If the decompressed binary is a string, use
CAST(ogr_inflate(compressed_blob) AS VARCHAR). See CPLZLibInflate().<p>

\subsection ogr_sql_sqlite_ogr_geocode_function OGR geocoding functions

The following SQL functions are available : <b>ogr_geocode(...)</b> and <b>ogr_geocode_reverse(...)</b>.<p>

<b>ogr_geocode(name_to_geocode [, field_to_return [, option1 [, option2, ...]]])</b> where
name_to_geocode is a literal or a column name that must be geocoded. field_to_return if specified can be "geometry" for
the geometry (default), or a field name of the layer returned by OGRGeocode(). The special field  "raw" can also be used
to return the raw response (XML string) of the geocoding service.
option1, option2, etc.. must be of the key=value format, and are options understood
by OGRGeocodeCreateSession() or OGRGeocode().<p>

This function internally uses the OGRGeocode() API. Refer to it for more details.

\code
SELECT ST_Centroid(ogr_geocode('Paris'))

returns:

OGRFeature(SELECT):0
  POINT (2.342878767069653 48.85661793020374)

\endcode

\code
ogrinfo cities.csv -dialect sqlite -sql "SELECT *, ogr_geocode(city, 'country') AS country, ST_Centroid(ogr_geocode(city)) FROM cities"

returns:

OGRFeature(SELECT):0
  id (Real) = 1
  city (String) = Paris
  country (String) = France métropolitaine
  POINT (2.342878767069653 48.85661793020374)

OGRFeature(SELECT):1
  id (Real) = 2
  city (String) = London
  country (String) = United Kingdom
  POINT (-0.109369427546499 51.500506667319407)

OGRFeature(SELECT):2
  id (Real) = 3
  city (String) = Rennes
  country (String) = France métropolitaine
  POINT (-1.68185153381778 48.111663929761093)

OGRFeature(SELECT):3
  id (Real) = 4
  city (String) = Strasbourg
  country (String) = France métropolitaine
  POINT (7.767762859150757 48.571233274141846)

OGRFeature(SELECT):4
  id (Real) = 5
  city (String) = New York
  country (String) = United States of America
  POINT (-73.938140243499049 40.663799577449979)

OGRFeature(SELECT):5
  id (Real) = 6
  city (String) = Berlin
  country (String) = Deutschland
  POINT (13.402306623451983 52.501470321410636)

OGRFeature(SELECT):6
  id (Real) = 7
  city (String) = Beijing
  country (String) = 中华人民共和国
  POINT (116.391195 39.9064702)

OGRFeature(SELECT):7
  id (Real) = 8
  city (String) = Brasilia
  country (String) = Brasil
  POINT (-52.830435216371839 -10.828214867369699)

OGRFeature(SELECT):8
  id (Real) = 9
  city (String) = Moscow
  country (String) = Российская Федерация
  POINT (37.367988106866868 55.556208255649558)
\endcode

<b>ogr_geocode_reverse(longitude, latitude, field_to_return [, option1 [, option2, ...]])</b> where
longitude, latitude is the coordinate to query. field_to_return must be a field name of the layer
returned by OGRGeocodeReverse() (for example 'display_name'). The special field  "raw" can also be used
to return the raw response (XML string) of the geocoding service.
option1, option2, etc.. must be of the key=value format, and are options understood
by OGRGeocodeCreateSession() or OGRGeocodeReverse().<p>

<b>ogr_geocode_reverse(geometry, field_to_return [, option1 [, option2, ...]])</b> is also accepted
as an alternate syntax where geometry is a (Spatialite) point geometry.<p>

This function internally uses the OGRGeocodeReverse() API. Refer to it for more details.

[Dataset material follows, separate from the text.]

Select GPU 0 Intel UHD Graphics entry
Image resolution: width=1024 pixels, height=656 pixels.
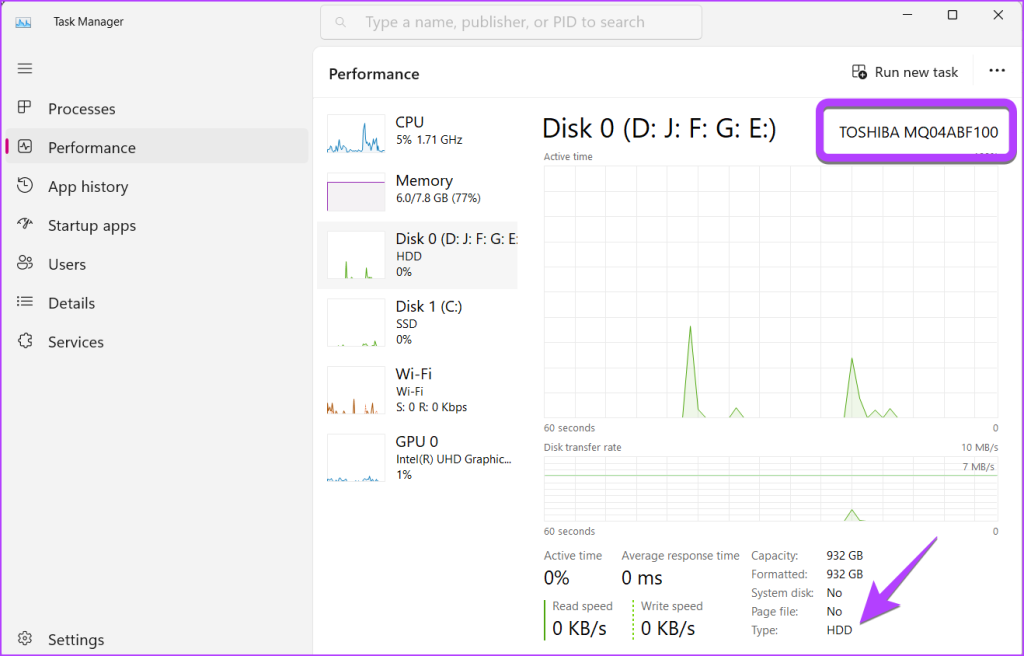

\subsection ogr_sql_sqlite_spatial_index Spatialite spatial index

Spatialite spatial index mechanism can be triggered by making sure a spatial index
virtual table is mentioned in the SQL (of the form idx_layername_geometrycolumn), or
by using the more recent SpatialIndex from the VirtualSpatialIndex extension. In which
case, a in-memory RTree will be built to be used to speed up the spatial queries.

For example, a spatial intersection between 2 layers, by using a spatial index on one
of the layers to limit the number of actual geometry intersection computations :

\code
SELECT city_name, region_name FROM cities, regions WHERE
    ST_Area(ST_Intersection(cities.geometry, regions.geometry)) > 0 AND
    regions.rowid IN (
        SELECT pkid FROM idx_regions_geometry WHERE 
            xmax >= MbrMinX(cities.geometry) AND xmin <= MbrMaxX(cities.geometry) AND
            ymax >= MbrMinY(cities.geometry) AND ymin <= MbrMaxY(cities.geometry))
\endcode

or more elegantly :

\code
SELECT city_name, region_name FROM cities, regions WHERE
    ST_Area(ST_Intersection(cities.geometry, regions.geometry)) > 0 AND
    regions.rowid IN (
        SELECT rowid FROM SpatialIndex WHERE
            f_table_name = 'regions' AND search_frame = cities.geometry)
\endcode

*/